▶ _What to do_
Repeat the records between the line holding "Viewport: 308px width, 200px" and the line holding "Action: (192, 191)", inclusive, leaving the pictures out of your answer.

[begin Records to use]

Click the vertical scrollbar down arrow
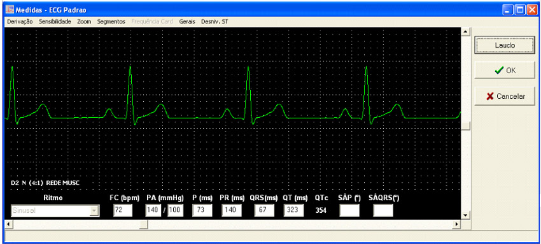[x=466, y=215]
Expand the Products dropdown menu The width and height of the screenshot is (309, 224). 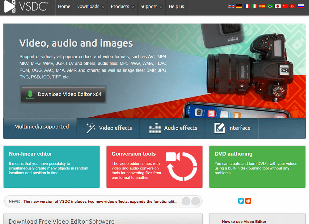coord(122,7)
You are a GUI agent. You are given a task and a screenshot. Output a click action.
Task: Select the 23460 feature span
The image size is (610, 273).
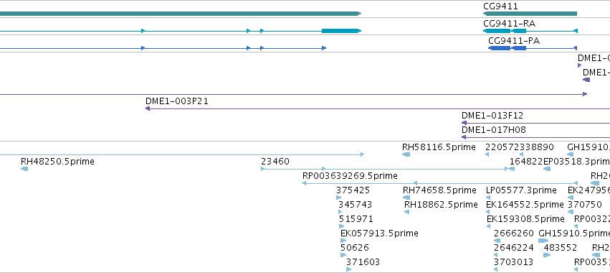tap(385, 169)
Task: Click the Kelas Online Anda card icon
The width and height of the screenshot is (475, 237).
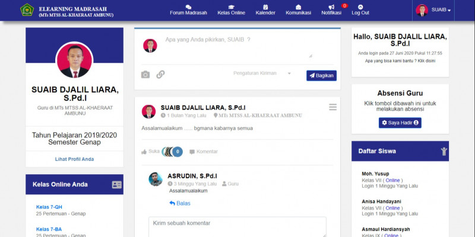Action: pyautogui.click(x=116, y=185)
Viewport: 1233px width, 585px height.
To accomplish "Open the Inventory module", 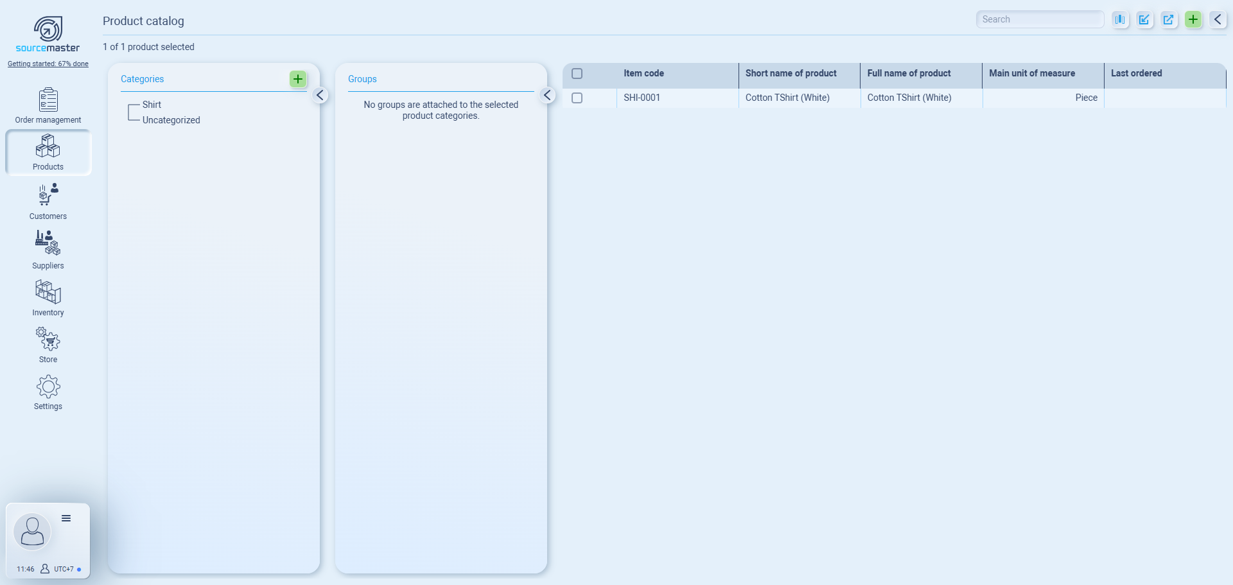I will click(x=48, y=298).
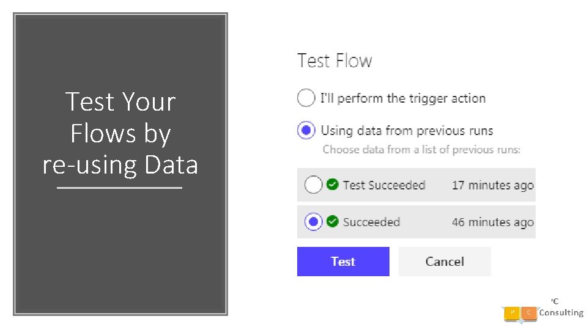Click the "Test Flow" dialog heading

point(334,61)
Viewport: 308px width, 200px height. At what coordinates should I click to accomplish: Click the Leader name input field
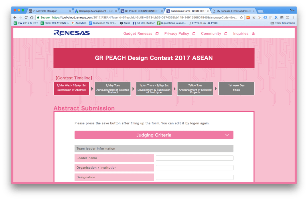pos(194,158)
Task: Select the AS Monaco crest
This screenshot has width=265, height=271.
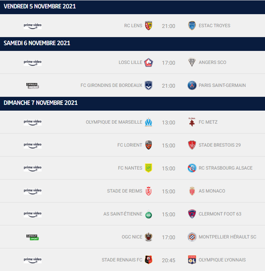Action: (192, 191)
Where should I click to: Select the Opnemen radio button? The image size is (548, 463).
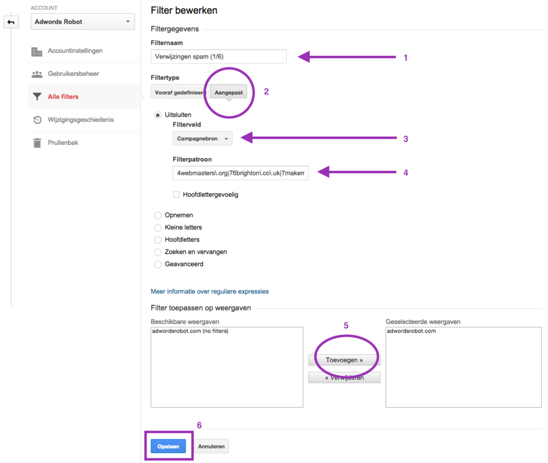[x=157, y=215]

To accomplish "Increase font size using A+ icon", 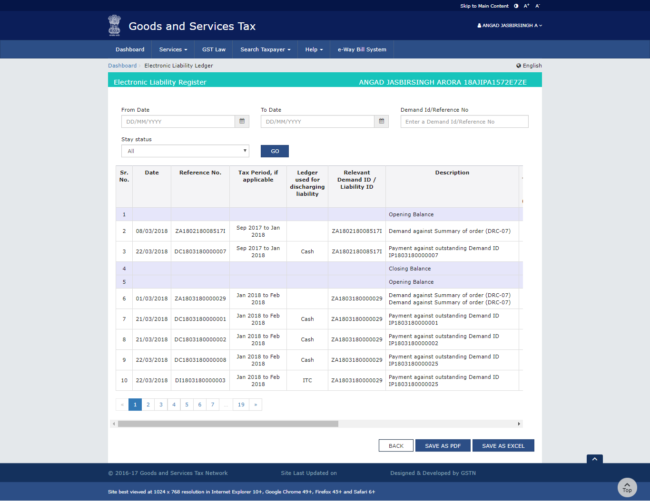I will [x=526, y=6].
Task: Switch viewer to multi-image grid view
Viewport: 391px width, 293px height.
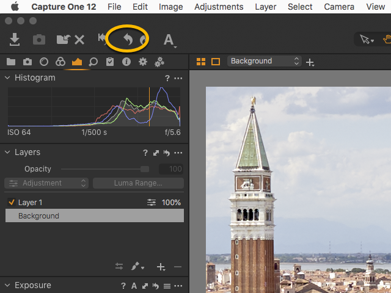Action: [x=201, y=62]
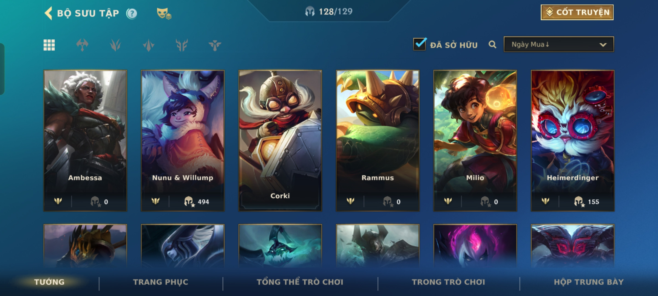Open the Cốt Truyện button
This screenshot has height=296, width=658.
577,12

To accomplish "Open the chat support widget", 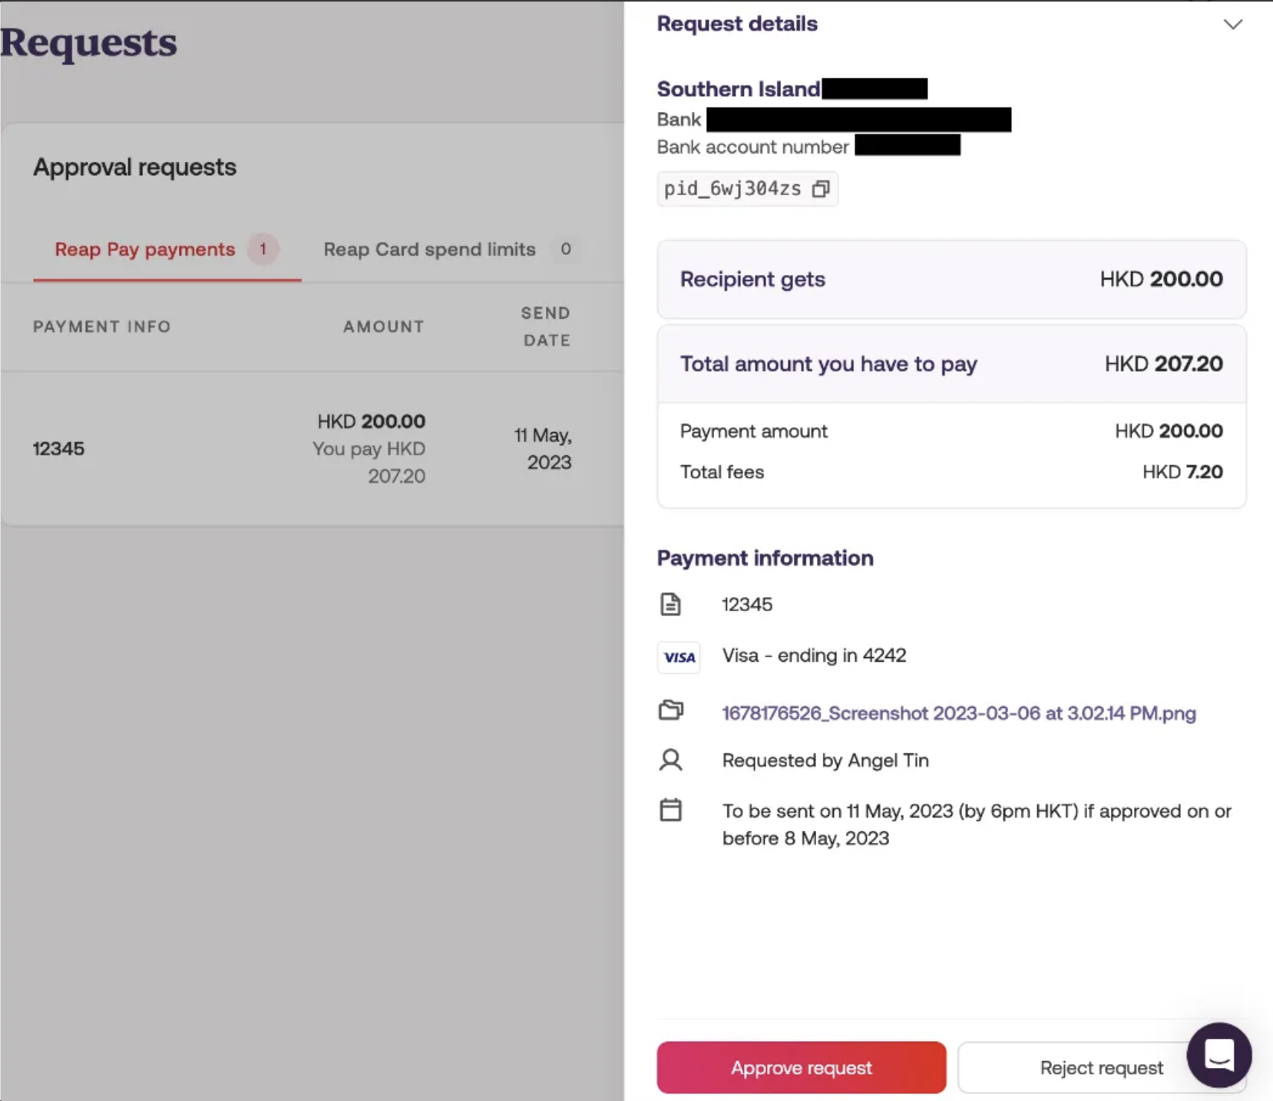I will click(1218, 1054).

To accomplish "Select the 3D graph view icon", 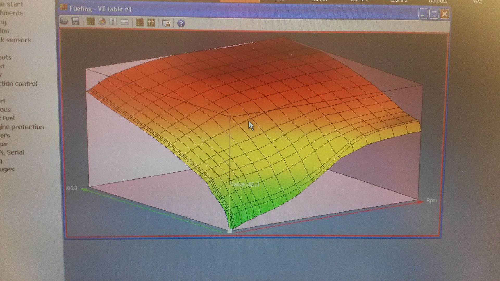I will click(102, 22).
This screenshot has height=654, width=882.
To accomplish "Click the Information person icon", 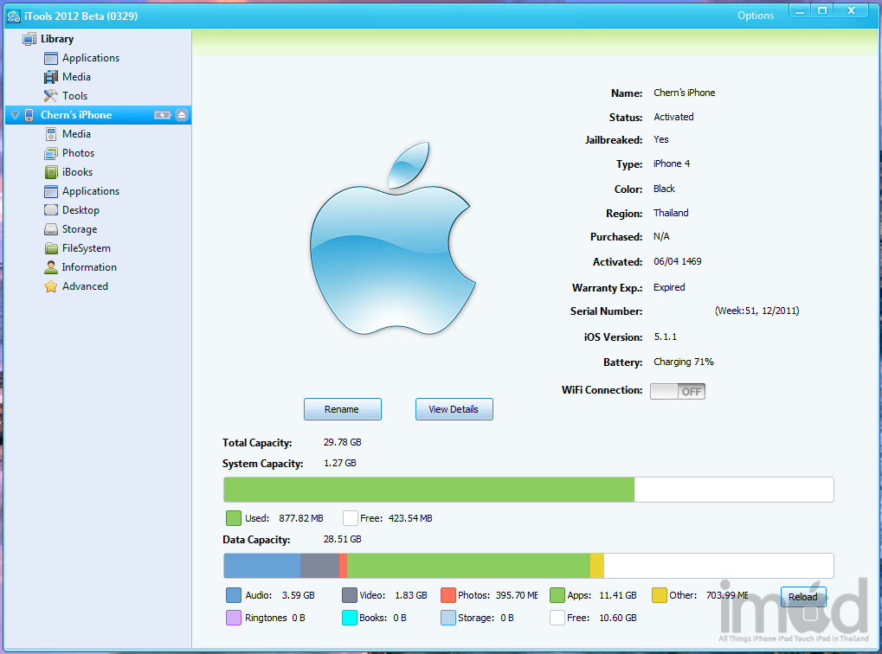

[end Records to use]

▶ _Response below_
Viewport: 308px width, 200px height. At what coordinates should I click to accomplish: Click the Leader name input field
pos(194,158)
Task: Select the AS Monaco crest
This screenshot has width=265, height=271.
Action: (192, 191)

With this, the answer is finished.